GEN (ret.) Votel said the damage to the U.S. basing network across the Middle East should be characterized as “substantial” in the sense that it is “widespread and operationally relevant,” with Iranian strikes hitting U.S. facilities in at least five countries in just the past 72 hours, destroying hangars, fuel depots, radars, satellite communications, air defense equipment, and troop locations. He argued this has forced the U.S. to “think differently” about how it bases and operates in the region, and outlined a range of options including hardening existing hubs, reducing exposure in Kuwait, Saudi Arabia, and Qatar, shifting some functions westward, and selectively expanding use of Israeli facilities, leveraging Israel’s “very capable protective architecture.” On Gulf ally resilience, he warned that effective strikes against critical civilian or energy infrastructure would represent an escalation that “would propel this into another level of political discussion and concern.”

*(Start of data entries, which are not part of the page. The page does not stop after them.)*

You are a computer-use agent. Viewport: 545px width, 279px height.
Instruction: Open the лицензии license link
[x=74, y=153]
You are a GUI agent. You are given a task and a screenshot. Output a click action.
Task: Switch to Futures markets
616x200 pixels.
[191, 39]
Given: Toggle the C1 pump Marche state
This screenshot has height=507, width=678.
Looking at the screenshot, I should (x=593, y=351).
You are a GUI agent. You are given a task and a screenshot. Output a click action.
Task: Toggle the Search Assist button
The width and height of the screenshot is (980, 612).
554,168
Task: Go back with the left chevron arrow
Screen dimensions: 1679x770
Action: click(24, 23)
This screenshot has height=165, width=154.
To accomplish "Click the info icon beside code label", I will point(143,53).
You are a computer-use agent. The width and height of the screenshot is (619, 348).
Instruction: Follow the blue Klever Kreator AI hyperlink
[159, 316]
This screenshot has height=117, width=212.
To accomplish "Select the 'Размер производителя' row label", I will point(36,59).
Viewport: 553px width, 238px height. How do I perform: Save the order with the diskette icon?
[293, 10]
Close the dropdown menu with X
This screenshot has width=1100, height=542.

On Iran’s strategic intentions, GEN (ret.) Votel was unambiguous: “Iran is principally focused on permanent sovereign control of the Strait of Hormuz and is willing to accept the risk of large-scale conflict before they’re willing to relinquish it.” He also confirmed that Iran almost certainly used the temporary ceasefire to reconstitute some of its degraded military capabilities, calling it “absolutely in the realm of possibility.”